Visual acuity is the primary marker of visual function in clinical and research settings [2]. However, since the central retina remains relatively preserved until the final stages of RP, BCVA may not always be an accurate measure of disease progression, particularly in earlier stages of the disease [1]. Although several studies have revealed an association between visual acuity in RP patients and the condition of the EZ, this may also be an important marker of disease progression in patients whose central visual acuity has not yet been compromised, since it correlates to visual field boundaries and has also been associated with a decrease in visual field sensitivity [1, 17]. Previous studies reported significant progression rate in EZ width over time, with the rate of decline in EZ being consistent with those for visual fields, therefore verifying the utility of these measurements for disease monitoring purposes [17, 18]. The integrity and extent of the EZ has been found to strongly correlate retinal structure with function, and in particular self-reported visual function and disability, making it an important structural biomarker and outcome measure in therapeutic trials [2, 4]. We found that patients with no HRF showed better EZ areas at baseline and follow-up, and lower loss of EZ area over time, when compared to patients that showed at least one type of HRF. Moreover, in our study, all three types of HRF showed a significant negative prognostic impact on EZ area, with perifoveal and choroid-HRF exhibiting a strong and independently significant impact on final EZ area, observed on multivariate analysis. EZ area calculation was carried out since it has been proposed that using EZ area instead of its width may be an improvement for evaluating progression on SD-OCT [4, 19]. Although both variables are highly correlated, EZ area provides a more comprehensive assessment of the total EZ, therefore enabling better structure-function correlations since it can be more easily compared with visual field testing [4, 19]. This result may be of particular importance for longitudinal evaluations if rates of EZ changes in different meridians vary [19].

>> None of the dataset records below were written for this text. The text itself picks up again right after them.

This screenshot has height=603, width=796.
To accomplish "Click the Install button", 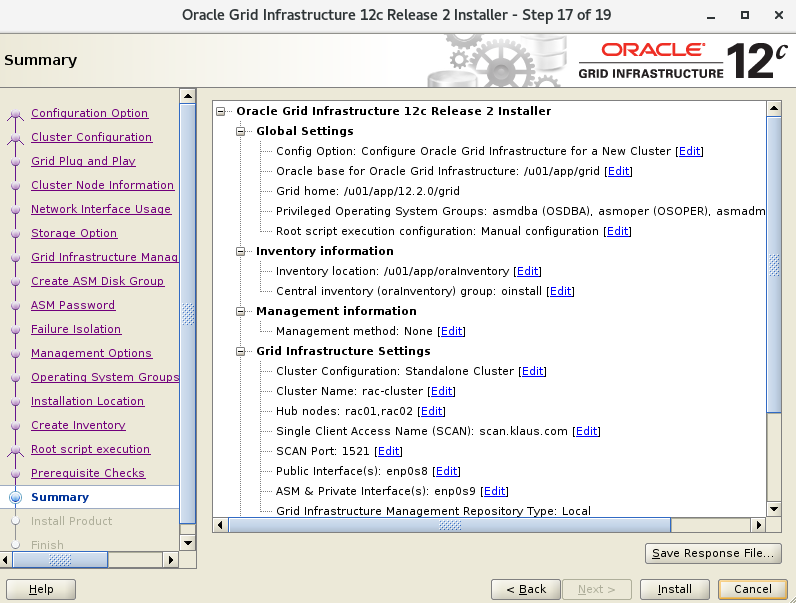I will tap(674, 589).
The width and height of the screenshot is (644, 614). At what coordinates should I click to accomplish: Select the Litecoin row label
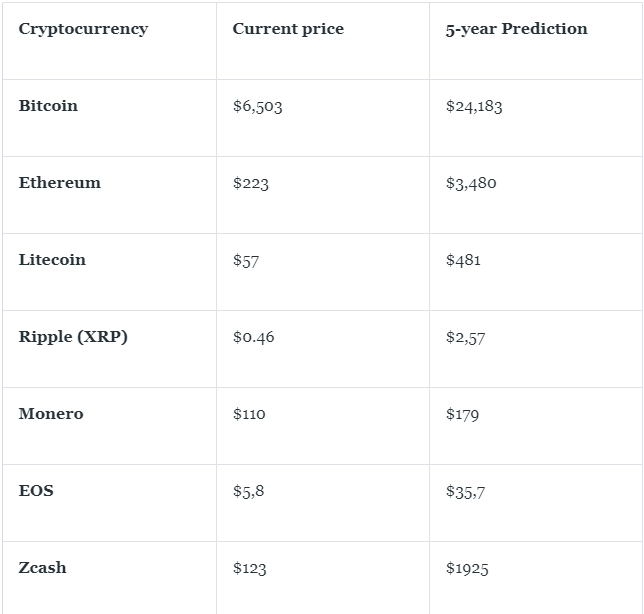coord(52,260)
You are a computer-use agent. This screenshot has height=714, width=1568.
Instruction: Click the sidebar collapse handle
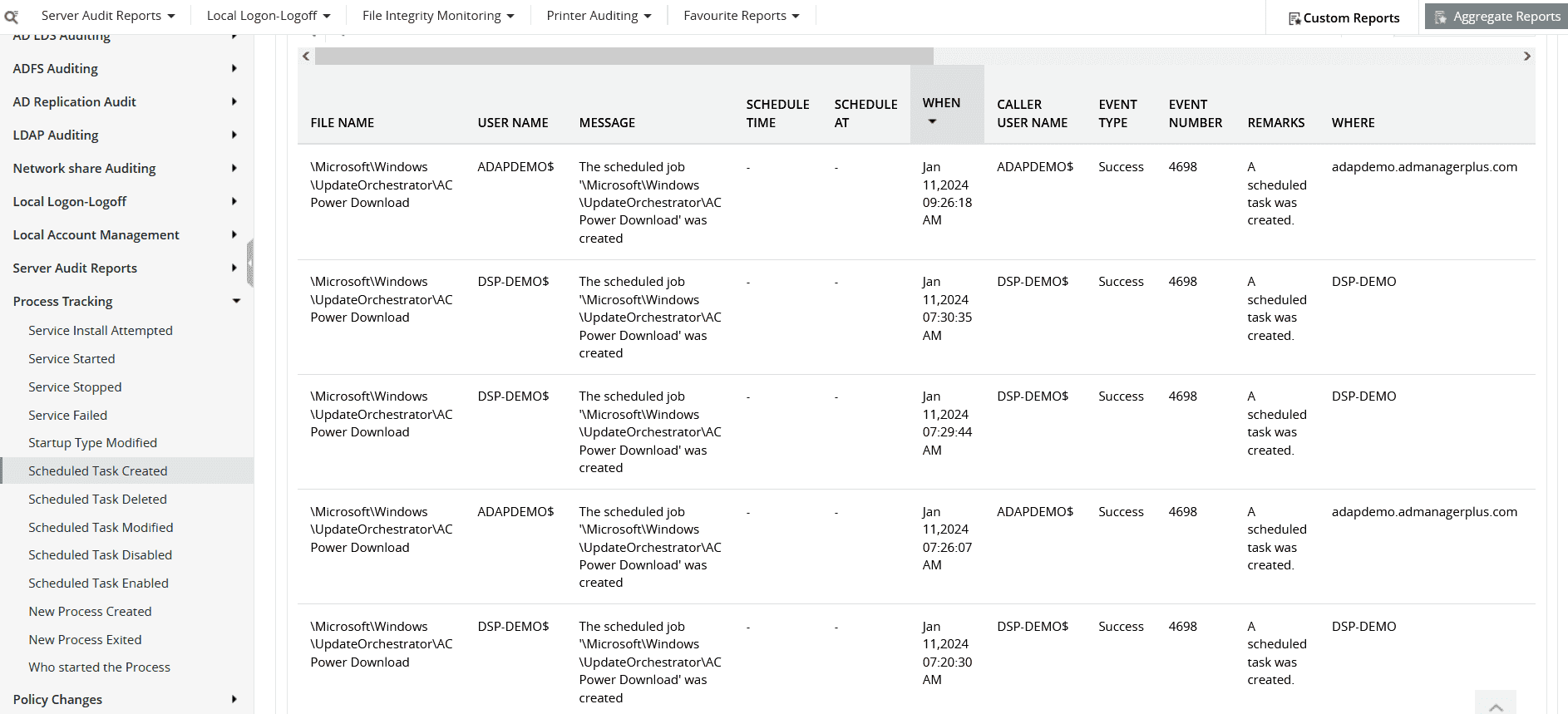coord(249,263)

Limitations of this study include its retrospective nature, with an inherent heterogeneity of follow-up visits. Additionally, for SD-OCT measurements, the macular curvature was not accounted for, which may have led to an underestimation of EZ width. Nevertheless, by thoroughly analyzing a large patient cohort for a minimum follow-up of 24 months, this study provides strong evidence about the prevalence and negative prognostic impact of HRF in nonsyndromic RP.

In conclusion, HRF are highly prevalent in nonsyndromic RP patients and were shown to have a negative prognostic impact in visual function and EZ area. Central macular thickness and choroidal thickness were also found to be predictors of visual prognosis.